___ Source data ___
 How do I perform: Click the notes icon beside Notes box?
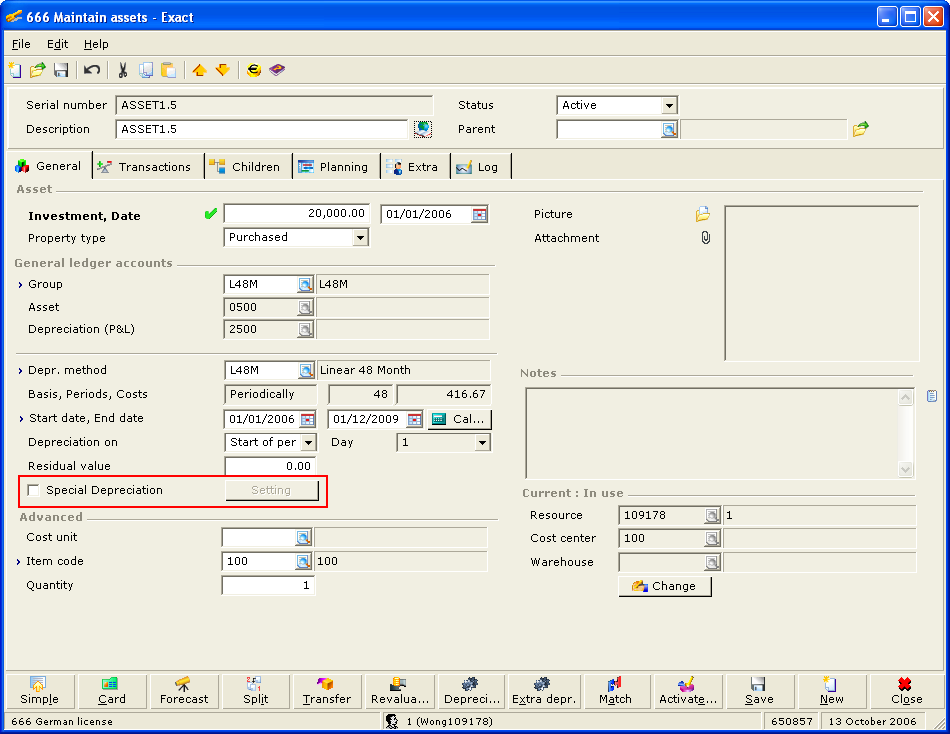[932, 396]
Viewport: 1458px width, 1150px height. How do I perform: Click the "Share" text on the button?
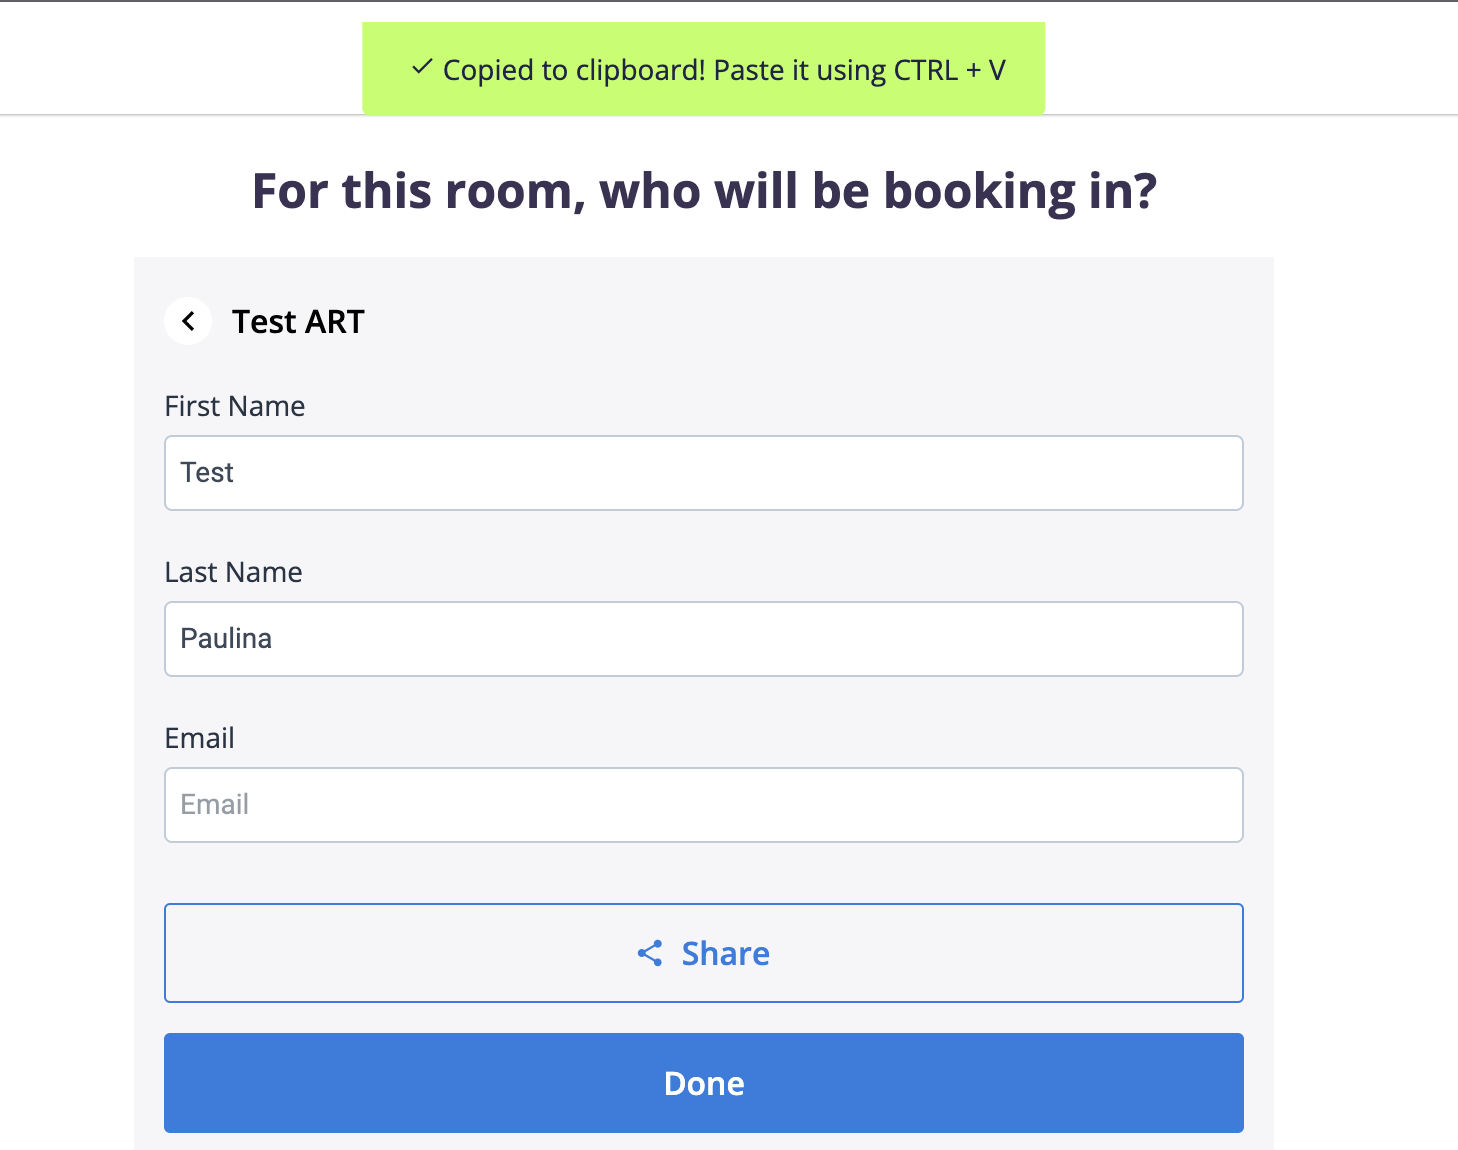tap(725, 953)
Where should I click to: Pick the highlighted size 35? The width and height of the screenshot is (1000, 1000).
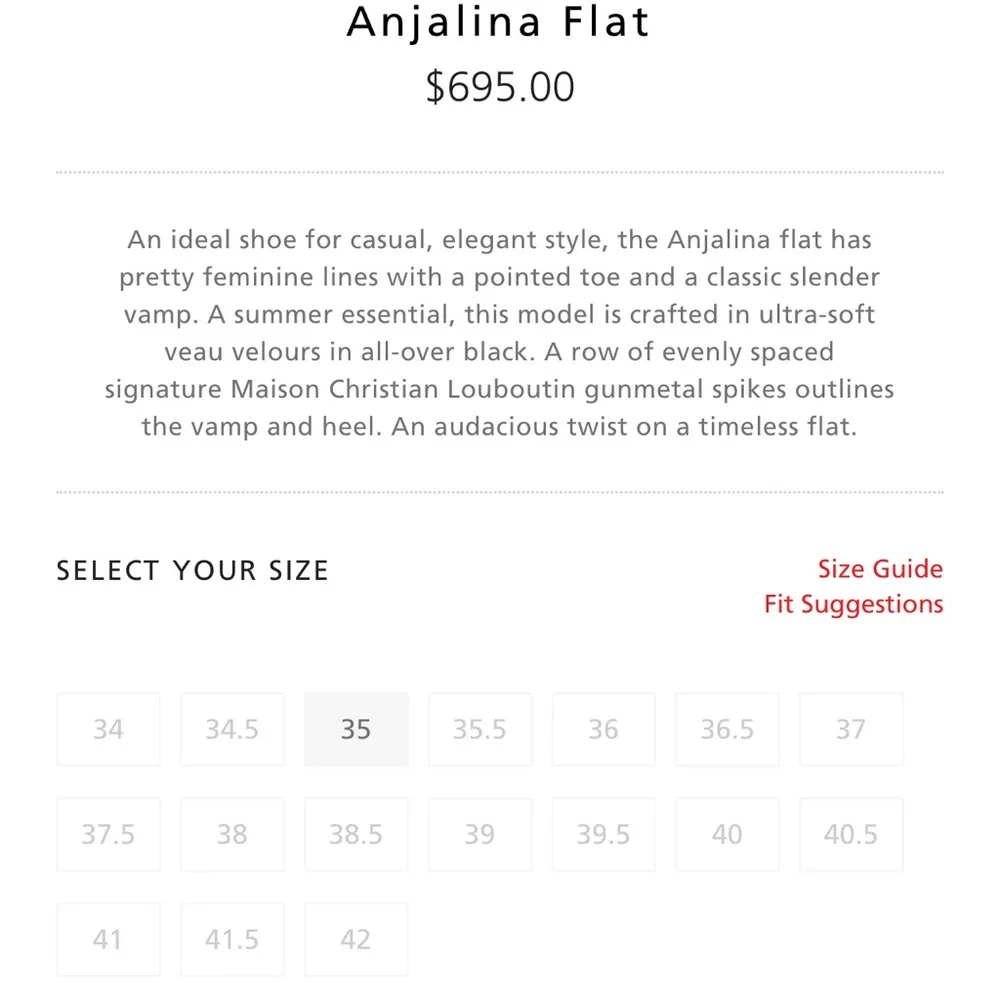356,730
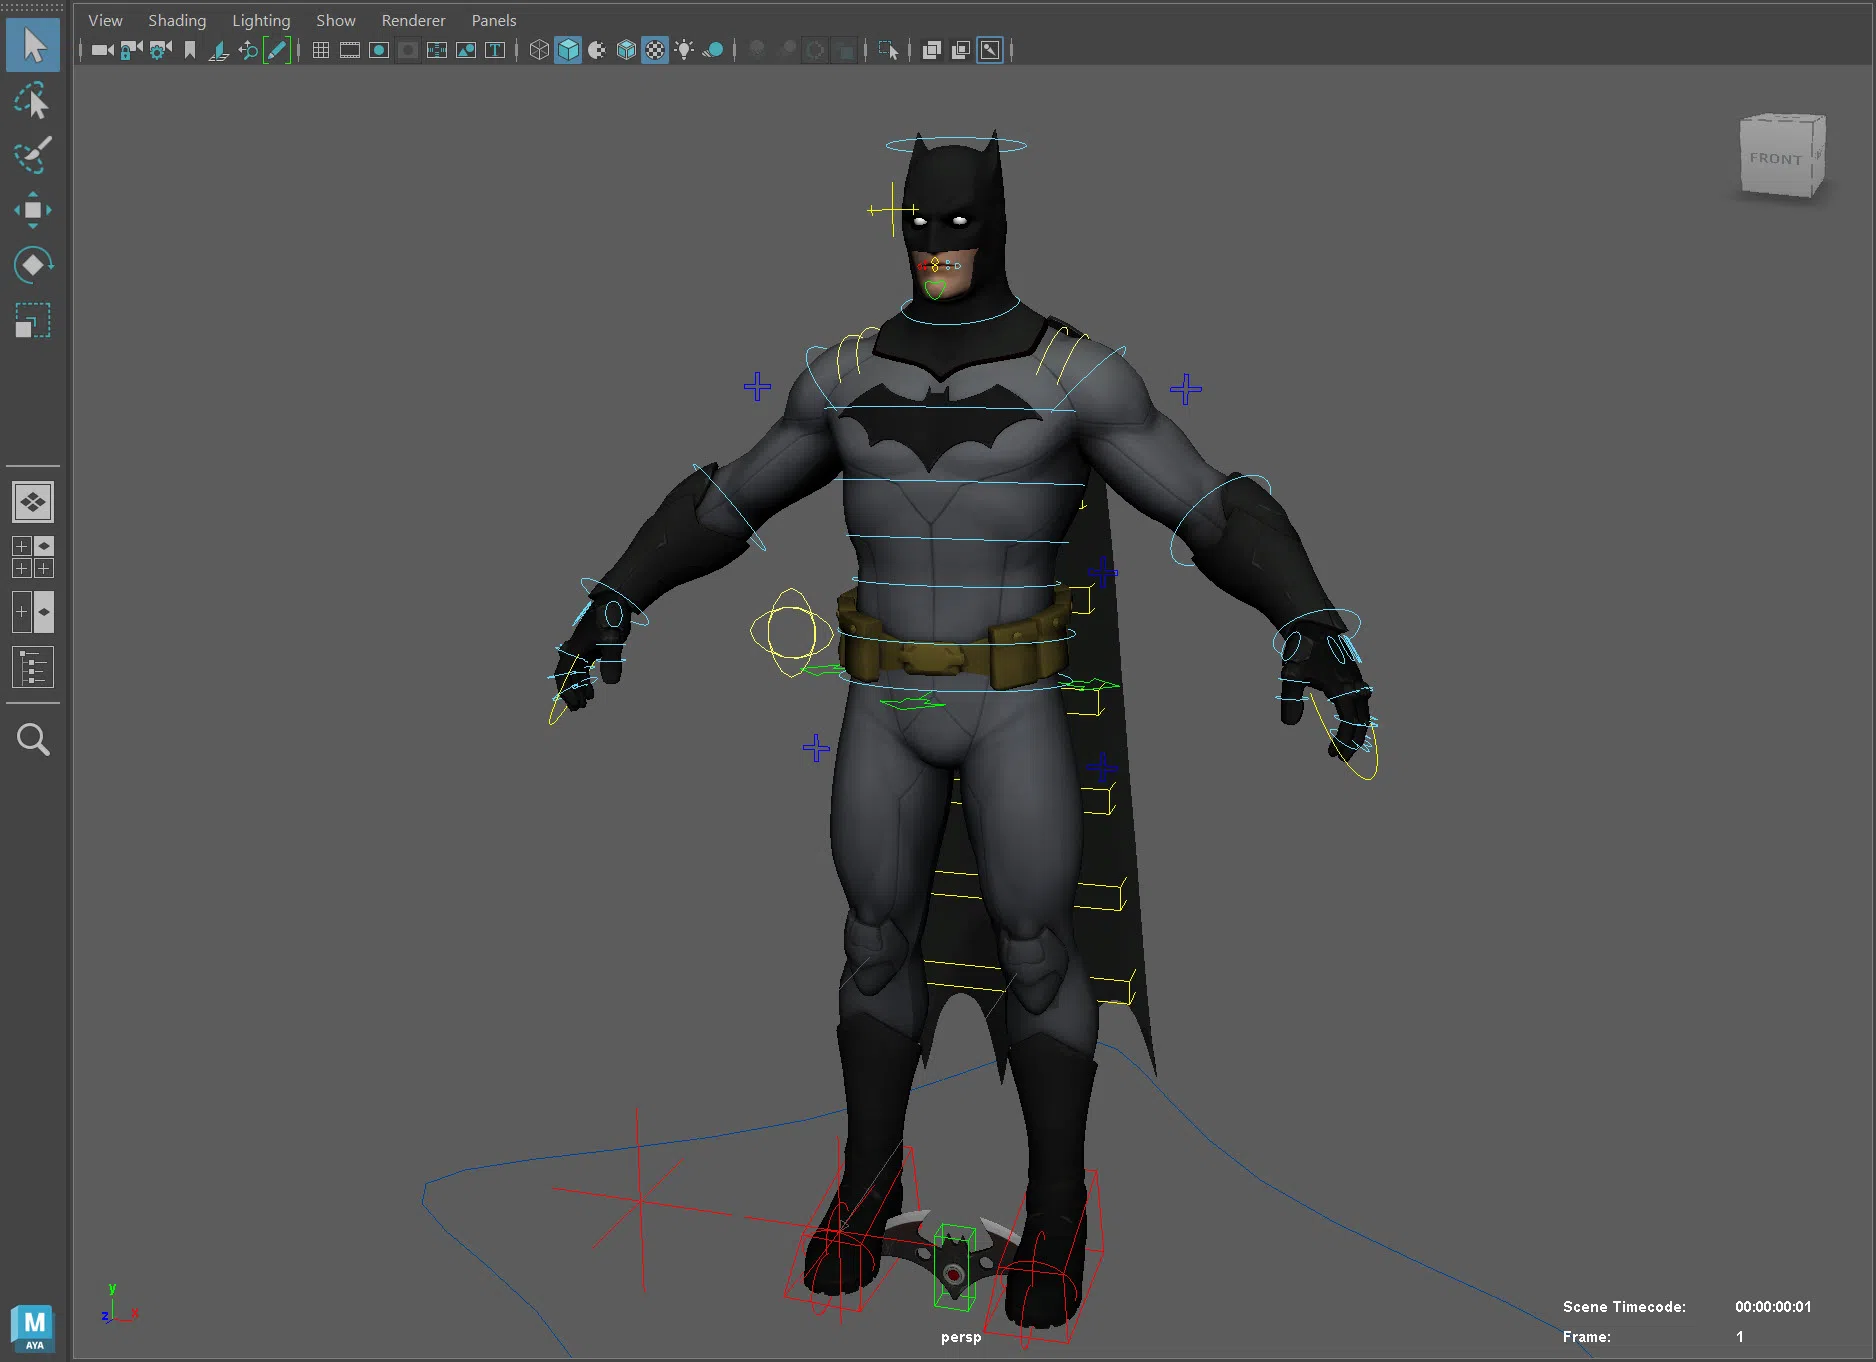This screenshot has height=1362, width=1876.
Task: Create a camera bookmark
Action: (190, 50)
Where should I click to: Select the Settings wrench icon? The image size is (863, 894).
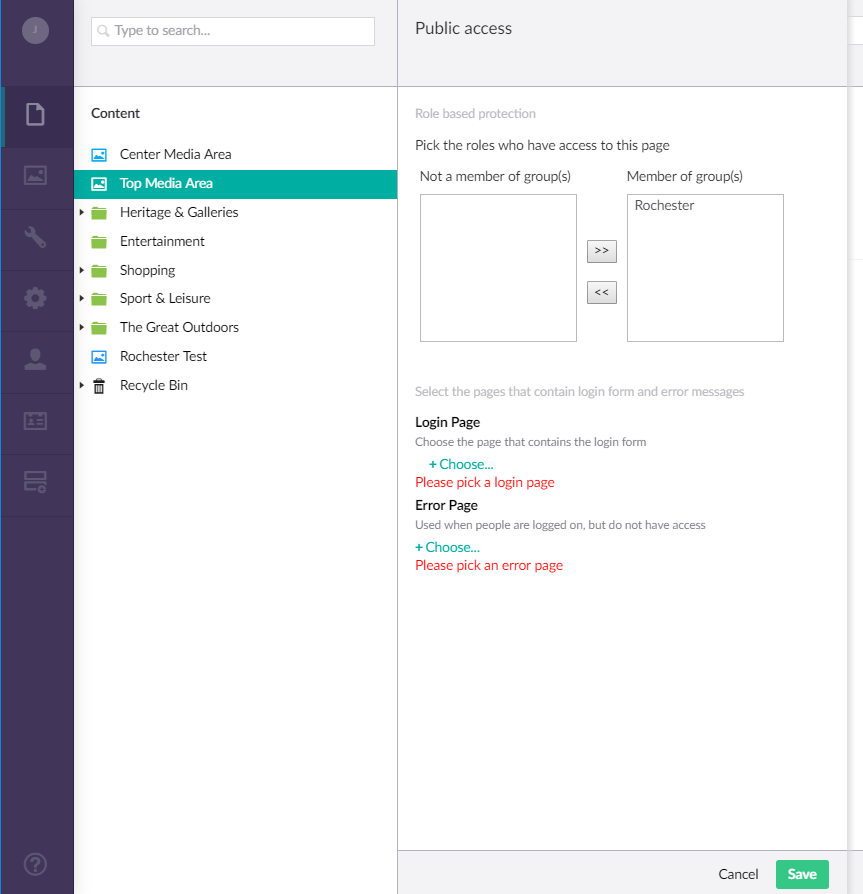pos(37,239)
___
Reproduce all of the records above exactly, but exclude the pictures.

--- Completed task ---
 How do I perform: Click the notes icon beside Notes box?
[932, 396]
Viewport: 1458px width, 1150px height. How do I perform: Click the "Share" text on the button?
tap(725, 953)
Where should I click to: Pick the highlighted size 35? The width and height of the screenshot is (1000, 1000).
356,730
This screenshot has height=1362, width=1876.
Task: Create a camera bookmark
Action: (190, 50)
Where should I click to: Select the Settings wrench icon? The image size is (863, 894).
pos(37,239)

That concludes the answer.